Chiedo a tutti di valutare solo l’attività che ho svolto in questi anni in consiglio comunale per far valere le istanze dei cittadini, anche quando il il Pd ha ritenuto di non accogliere varie petizioni popolari sottoscritte, a volte, da migliaia di cittadini. Per questa mia attività di sostegno alle istanze popolari – che in vari casi non è stata in sintonia con quella dell’amministrazione comunale e del PD – non godo dell’appoggio di fazioni politiche o di ‘capi’ d’apparato del PD.

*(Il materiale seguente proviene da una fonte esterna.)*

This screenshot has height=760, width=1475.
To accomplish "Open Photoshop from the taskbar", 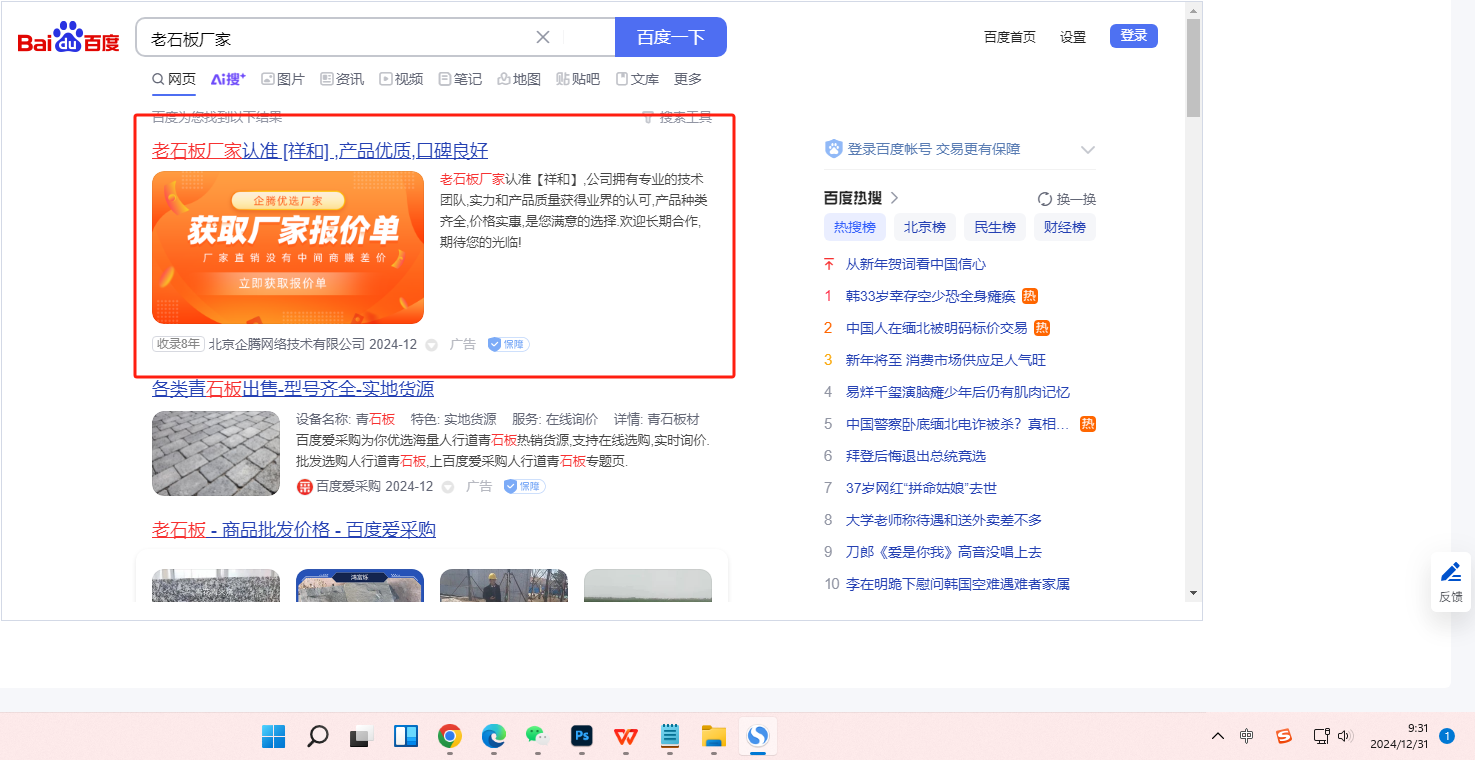I will [x=582, y=737].
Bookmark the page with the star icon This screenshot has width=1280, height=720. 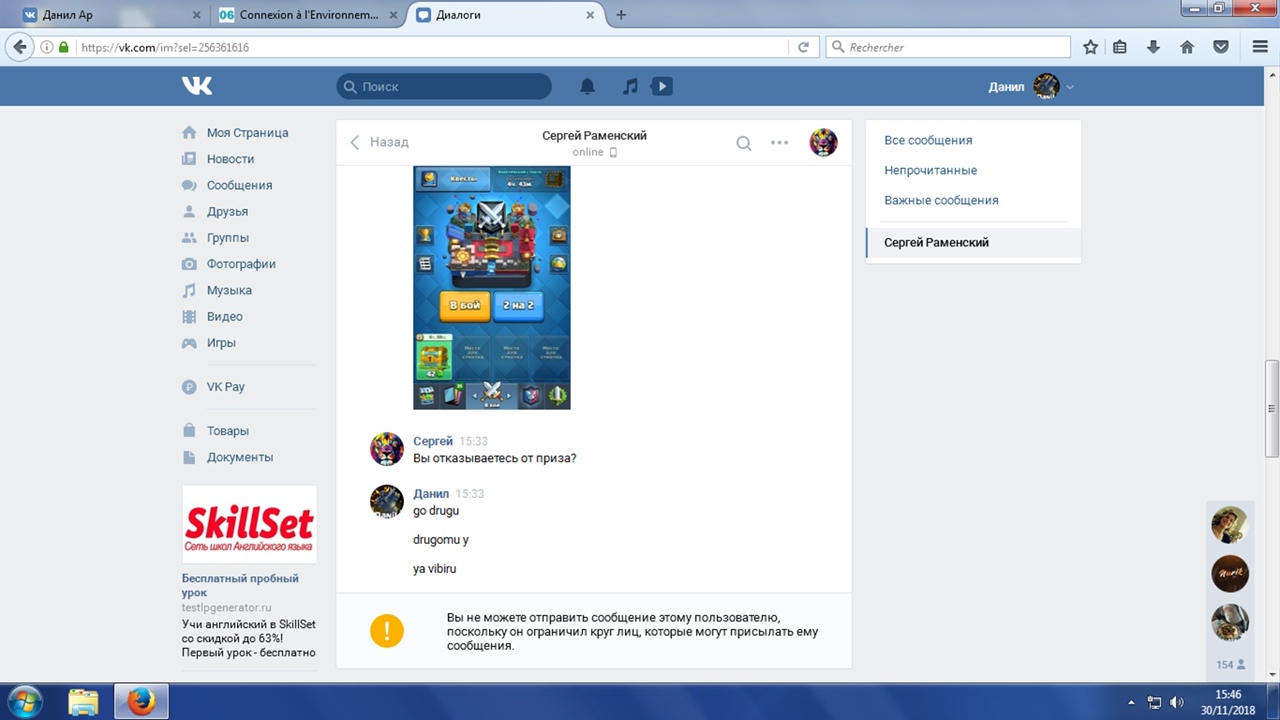click(x=1091, y=47)
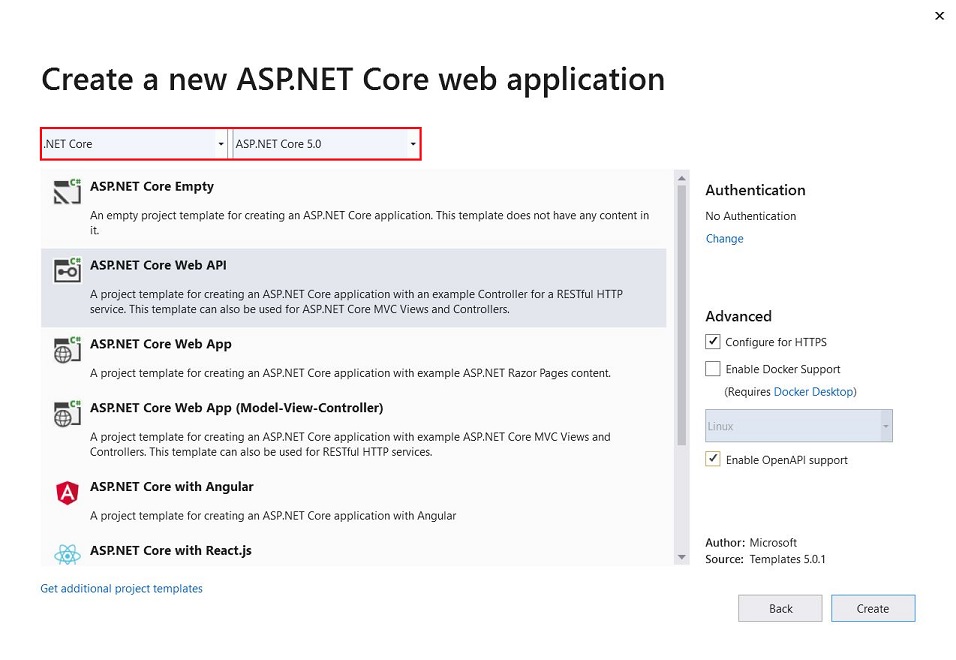Choose ASP.NET Core Web App (Model-View-Controller) title

point(236,408)

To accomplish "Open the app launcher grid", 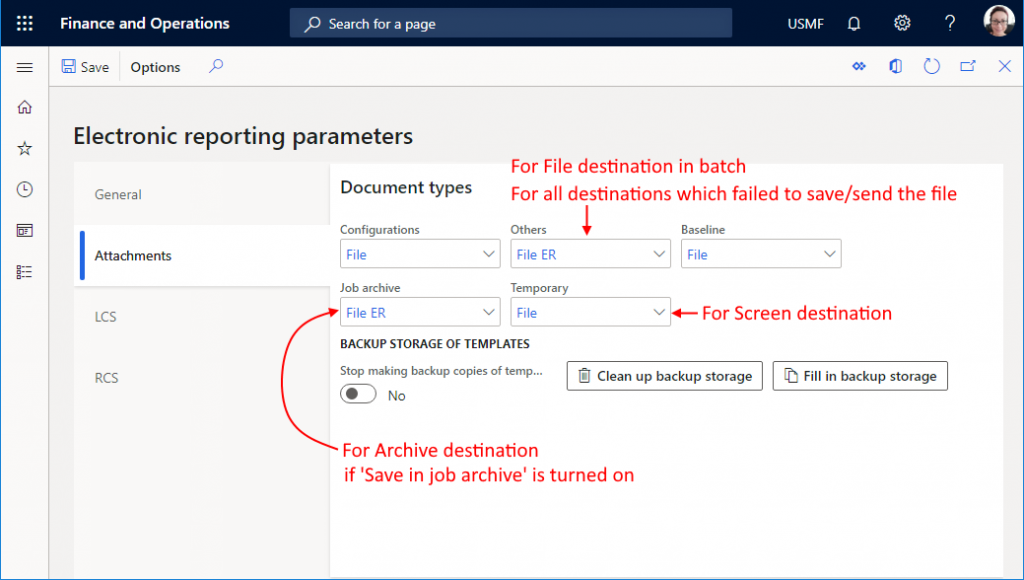I will tap(24, 22).
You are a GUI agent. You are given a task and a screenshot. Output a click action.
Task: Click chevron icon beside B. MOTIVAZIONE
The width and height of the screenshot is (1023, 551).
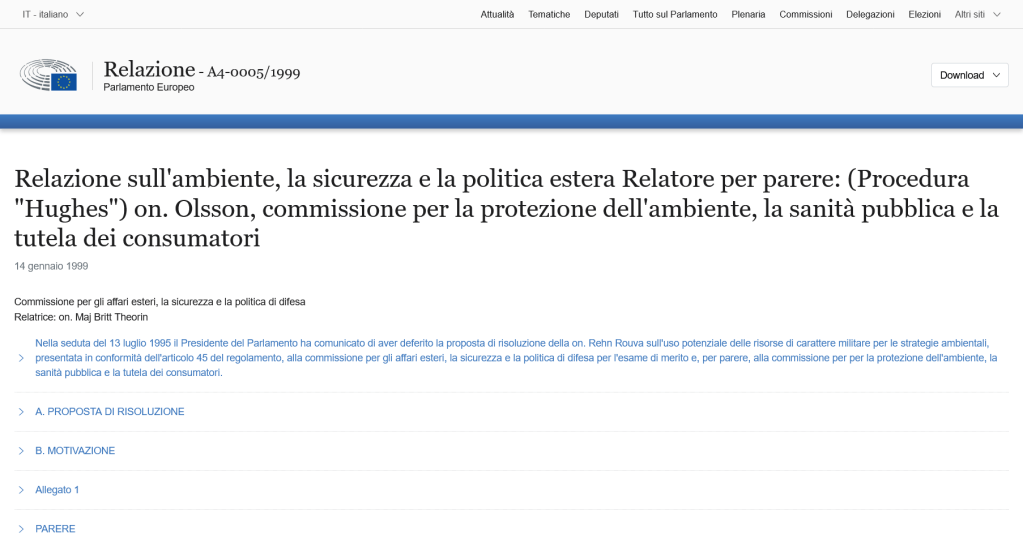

Ho sempre valutato il problema e non chi lo poneva: intendo dire, che se il problema esiste un amministratore ha l’obbligo di risolverlo a prescindere da chi lo pone. Vi chiedo, quindi, di valutate soprattutto la mia persona, non solo il partito di appartenenza: i partiti, in fondo, sono fatti da persone; ma non tutte le persone la pensano allo stesso modo o si comportano in modo eguale. Nonostante le insidie delle Primarie, per chi non ha l’appoggio dei capi di un partito, ci proverò lo stesso, ci proveremo insieme, per migliorare la nostra città”.